I like Kent’s idea of unsigned reviews because I like the unspoken idea that would necessarily have to go in tandem with it: substantial monetary remuneration for the reviewer. Because, after all, there are two main reasons to publish. One is vanity, the desire for kudos. The other is the possibly nobler Grub Street need to put food on the table. Without being able to satisfy one of these motivations it’s hard to see why a writer would be interested.

And where’s the money for that going to come from? The Poetry Foundation, maybe.  But otherwise, it’s hard to see how it could be possible. For the simple reason that there is, to state the obvious, no mass market to support it. Everybody’s interested in movie reviews; lots of people who aren’t novelists are interested in reviews of novels; but very few people who are not poets are interested in poetry reviews.

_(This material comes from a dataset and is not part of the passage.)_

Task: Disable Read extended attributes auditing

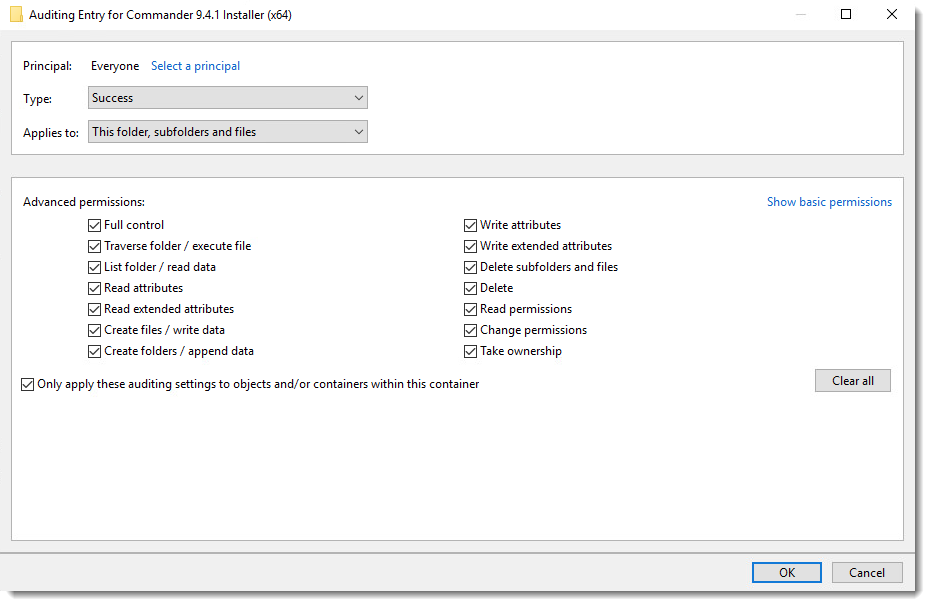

So the realistic thing is to assume that there is no basis for poetry reviewing to be very different than it is at present, mostly the expression of poets’ enthusiasm for each other’s work. Incidentally, this kind of criticism seems to have a much purer motivation than the occasional zinger that sees print. Kent sees an enthusiastic review as “sycophantic” but I can assure him that if I were to take it upon myself to articulate in writing my fascination for his work there would be no sycophancy involved. What can he do for me, beyond produce more good work? Give me tenure? I don’t think so. Be my pal? Maybe, but the distance makes it unlikely. Write an equally flattering review of my next book? Ok, that’s possible, but I can’t say I’d bother to write something I didn’t believe in just on the off chance of that happening. Basically I would write the review because the writing gives me good ideas to work with—what I don’t mind calling inspiration—and because I imagine that if I do something worthy with that inspiration, a few people whom I respect might do me the honor of acknowledging that I have enlightened them, just a little bit at least. Whereas with a slash-and-burn review, usually there’s no desire to enlighten anyone, just to get a rise out of the likeminded. With all respect for Eliot Weinberger, an outstanding writer (stop that, you sycophant!), does anyone really believe he changed anyone’s mind about Frederick Seidel? No, he merely gave a thrill to all the people who vaguely despised or just ignored Seidel’s work anyway. (I am one of them.) The effect of Weinberger’s review was certainly to ingratiate himself with his fellow poets, that is, with the ones in his camp—far more than would have been the case with a rave for one of his friends.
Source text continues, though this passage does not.